Di Malaysia, kualitas udara diukur melalui Indeks Pencemaran Udara, yang dalam bahasa Inggris disebut Air Pollutant Index (API). Ketika angka indeks melewati 100, udara mulai dianggap tidak sehat bagi kelompok sensitif. Jika sudah menembus 200, seluruh lapisan masyarakat disarankan mengurangi aktivitas di luar ruangan, dan sekolah-sekolah di beberapa daerah pernah terpaksa diliburkan.
Dampak ekonomi juga tidak bisa diremehkan. Penerbangan pernah terganggu karena jarak pandang menurun drastis, sementara sektor pariwisata dan kesehatan ikut menanggung beban. Krisis serupa pada 1997–1998, yang dianggap salah satu yang terparah di kawasan, menimbulkan kerugian yang ditaksir mencapai miliaran dolar AS. Pengalaman itu menjadi alasan kuat mengapa kabut asap tidak boleh dianggap remeh.
Akar Masalah yang Tak Kunjung Padam
Pertanyaan yang sering muncul: mengapa karhutla terus berulang setiap musim kemarau? Jawabannya tidak sederhana. Sebagian besar titik api berasal dari praktik pembakaran lahan untuk membuka area perkebunan atau pertanian, sebuah cara yang cepat dan murah namun sangat merusak. Persoalan diperparah oleh tanah gambut, yang ketika terbakar mampu menyala di bawah permukaan dan sulit dipadamkan meski hujan sudah turun.
Kondisi cuaca juga ikut menentukan. Ketika fenomena El Niño, atau pemanasan suhu muka laut di Samudra Pasifik yang memicu kemarau panjang, terjadi bersamaan dengan musim kering, risiko kebakaran meningkat drastis. Titik api yang terpantau lewat citra satelit pun biasanya melonjak pada periode-periode seperti ini. Karena itu, penanganan karhutla menuntut kerja sama yang erat antara pemerintah pusat, pemerintah daerah, hingga pelaku usaha.
Harapan dan Pekerjaan Rumah di Meja ASEAN
Pendekatan diplomatik memiliki sejumlah keunggulan. Ia menjaga hubungan baik antartetangga, membuka ruang berbagi data dan teknologi pemantauan, serta memungkinkan bantuan teknis lintas negara dikerahkan lebih cepat.
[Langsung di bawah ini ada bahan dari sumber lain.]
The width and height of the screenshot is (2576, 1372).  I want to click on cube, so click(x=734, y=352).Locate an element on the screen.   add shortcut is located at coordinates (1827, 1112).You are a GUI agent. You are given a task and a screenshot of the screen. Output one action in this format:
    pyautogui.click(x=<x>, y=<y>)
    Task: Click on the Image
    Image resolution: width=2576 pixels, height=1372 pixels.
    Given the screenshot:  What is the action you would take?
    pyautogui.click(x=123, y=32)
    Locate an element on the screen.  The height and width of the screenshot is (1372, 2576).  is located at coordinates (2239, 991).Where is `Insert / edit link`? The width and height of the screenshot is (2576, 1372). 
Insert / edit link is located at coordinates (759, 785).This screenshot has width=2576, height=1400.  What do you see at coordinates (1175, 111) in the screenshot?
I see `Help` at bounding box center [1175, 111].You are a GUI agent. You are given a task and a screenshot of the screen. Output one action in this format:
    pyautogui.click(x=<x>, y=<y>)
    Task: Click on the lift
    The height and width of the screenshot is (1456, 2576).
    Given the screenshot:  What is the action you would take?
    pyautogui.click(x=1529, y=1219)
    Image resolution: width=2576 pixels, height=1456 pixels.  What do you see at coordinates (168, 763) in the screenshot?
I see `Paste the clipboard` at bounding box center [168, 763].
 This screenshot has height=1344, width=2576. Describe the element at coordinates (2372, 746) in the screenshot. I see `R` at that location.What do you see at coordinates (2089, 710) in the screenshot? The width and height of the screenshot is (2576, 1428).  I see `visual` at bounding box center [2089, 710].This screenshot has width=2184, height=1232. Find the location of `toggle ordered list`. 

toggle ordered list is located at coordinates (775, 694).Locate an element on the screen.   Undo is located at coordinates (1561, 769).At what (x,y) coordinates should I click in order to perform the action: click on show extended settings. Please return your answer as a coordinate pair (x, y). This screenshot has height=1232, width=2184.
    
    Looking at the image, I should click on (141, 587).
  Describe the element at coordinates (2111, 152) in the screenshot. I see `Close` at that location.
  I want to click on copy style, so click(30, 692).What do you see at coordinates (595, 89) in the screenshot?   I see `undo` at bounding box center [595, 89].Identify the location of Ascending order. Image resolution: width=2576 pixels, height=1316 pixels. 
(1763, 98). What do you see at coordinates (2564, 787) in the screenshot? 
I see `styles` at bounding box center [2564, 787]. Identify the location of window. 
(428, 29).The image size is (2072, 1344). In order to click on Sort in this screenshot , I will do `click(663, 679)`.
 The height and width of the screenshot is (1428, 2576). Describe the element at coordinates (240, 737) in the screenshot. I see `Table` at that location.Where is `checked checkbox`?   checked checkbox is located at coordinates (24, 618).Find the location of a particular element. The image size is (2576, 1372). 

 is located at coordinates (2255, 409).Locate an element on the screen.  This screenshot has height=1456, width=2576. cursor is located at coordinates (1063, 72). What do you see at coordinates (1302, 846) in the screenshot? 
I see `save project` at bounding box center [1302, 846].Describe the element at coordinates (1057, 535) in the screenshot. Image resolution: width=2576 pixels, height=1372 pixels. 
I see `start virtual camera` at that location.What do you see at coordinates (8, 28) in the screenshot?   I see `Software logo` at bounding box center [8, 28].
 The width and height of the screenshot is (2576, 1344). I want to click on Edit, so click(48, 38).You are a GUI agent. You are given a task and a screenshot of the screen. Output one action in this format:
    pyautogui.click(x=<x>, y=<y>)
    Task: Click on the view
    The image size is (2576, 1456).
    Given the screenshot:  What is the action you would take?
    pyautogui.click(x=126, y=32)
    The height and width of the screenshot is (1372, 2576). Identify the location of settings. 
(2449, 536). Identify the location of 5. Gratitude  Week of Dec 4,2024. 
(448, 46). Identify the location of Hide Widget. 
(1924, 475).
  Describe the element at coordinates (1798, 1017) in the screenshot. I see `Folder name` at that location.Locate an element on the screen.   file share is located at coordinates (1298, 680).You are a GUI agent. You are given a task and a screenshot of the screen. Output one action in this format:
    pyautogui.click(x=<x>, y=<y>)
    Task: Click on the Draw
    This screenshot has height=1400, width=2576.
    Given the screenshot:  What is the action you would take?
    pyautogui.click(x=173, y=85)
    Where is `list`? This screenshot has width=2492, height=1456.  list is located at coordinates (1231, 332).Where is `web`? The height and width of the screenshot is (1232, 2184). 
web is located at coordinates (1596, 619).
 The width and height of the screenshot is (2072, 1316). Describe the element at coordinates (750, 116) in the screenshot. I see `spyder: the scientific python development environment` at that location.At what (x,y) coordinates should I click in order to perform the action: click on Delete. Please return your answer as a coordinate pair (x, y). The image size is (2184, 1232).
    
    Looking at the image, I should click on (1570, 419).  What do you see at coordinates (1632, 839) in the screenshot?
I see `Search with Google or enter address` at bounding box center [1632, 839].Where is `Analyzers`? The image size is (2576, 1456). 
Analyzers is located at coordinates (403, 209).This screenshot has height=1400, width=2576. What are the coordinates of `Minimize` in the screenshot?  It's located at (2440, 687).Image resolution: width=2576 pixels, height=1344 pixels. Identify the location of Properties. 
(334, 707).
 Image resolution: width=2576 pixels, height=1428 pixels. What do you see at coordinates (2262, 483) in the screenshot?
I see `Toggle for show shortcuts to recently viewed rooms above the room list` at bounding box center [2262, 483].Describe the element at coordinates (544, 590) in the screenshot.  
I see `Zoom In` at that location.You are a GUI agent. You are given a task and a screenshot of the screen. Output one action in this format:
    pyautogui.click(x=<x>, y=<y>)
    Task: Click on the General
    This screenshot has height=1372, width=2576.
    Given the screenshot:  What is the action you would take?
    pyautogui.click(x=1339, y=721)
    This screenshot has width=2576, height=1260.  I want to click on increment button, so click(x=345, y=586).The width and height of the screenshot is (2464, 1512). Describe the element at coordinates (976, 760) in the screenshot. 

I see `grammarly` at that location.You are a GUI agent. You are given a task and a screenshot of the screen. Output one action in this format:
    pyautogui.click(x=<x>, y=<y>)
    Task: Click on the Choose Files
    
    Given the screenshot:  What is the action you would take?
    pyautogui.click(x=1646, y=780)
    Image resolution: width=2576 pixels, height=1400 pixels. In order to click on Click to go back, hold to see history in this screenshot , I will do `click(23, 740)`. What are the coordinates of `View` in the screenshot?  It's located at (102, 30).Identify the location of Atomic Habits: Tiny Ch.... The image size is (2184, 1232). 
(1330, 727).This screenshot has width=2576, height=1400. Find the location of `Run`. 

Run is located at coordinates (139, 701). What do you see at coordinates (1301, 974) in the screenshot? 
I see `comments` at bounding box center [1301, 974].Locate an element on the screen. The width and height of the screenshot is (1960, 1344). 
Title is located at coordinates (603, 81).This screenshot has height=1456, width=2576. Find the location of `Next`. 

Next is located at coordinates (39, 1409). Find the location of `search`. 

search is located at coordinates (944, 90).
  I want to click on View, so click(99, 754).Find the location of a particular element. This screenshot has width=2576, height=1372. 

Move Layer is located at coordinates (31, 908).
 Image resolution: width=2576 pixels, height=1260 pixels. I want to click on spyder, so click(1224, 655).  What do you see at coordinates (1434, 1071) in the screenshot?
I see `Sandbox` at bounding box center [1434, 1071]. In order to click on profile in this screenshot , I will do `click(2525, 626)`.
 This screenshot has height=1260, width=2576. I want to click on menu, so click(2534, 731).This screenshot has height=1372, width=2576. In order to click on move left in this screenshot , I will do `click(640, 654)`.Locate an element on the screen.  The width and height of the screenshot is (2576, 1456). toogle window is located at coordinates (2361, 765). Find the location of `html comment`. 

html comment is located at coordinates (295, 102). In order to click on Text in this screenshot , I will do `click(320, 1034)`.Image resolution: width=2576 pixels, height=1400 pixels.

Namun, para pengamat juga mengingatkan bahwa mekanisme ASEAN selama ini dikenal longgar: keputusan-keputusannya tidak mengikat secara hukum dan lebih bertumpu pada itikad baik para anggota. Kritik semacam ini wajar, mengingat perjanjian 2002 tidak mencegah asap tebal menyelimuti kawasan pada 2015 dan 2019.
Meski begitu, menempuh jalur musyawarah tetap langkah yang lebih produktif daripada saling menyalahkan. Bagi warga di kedua negara, yang paling ditunggu bukan sekadar pernyataan resmi, melainkan aksi nyata di lapangan: pengendalian titik api, penegakan hukum bagi pembakar lahan, dan pemantauan kualitas udara yang transparan. Kabar baiknya, pintu dialog masih terbuka. Kini tinggal apakah komitmen itu benar-benar berbuah langit yang lebih bersih saat musim kemarau tiba.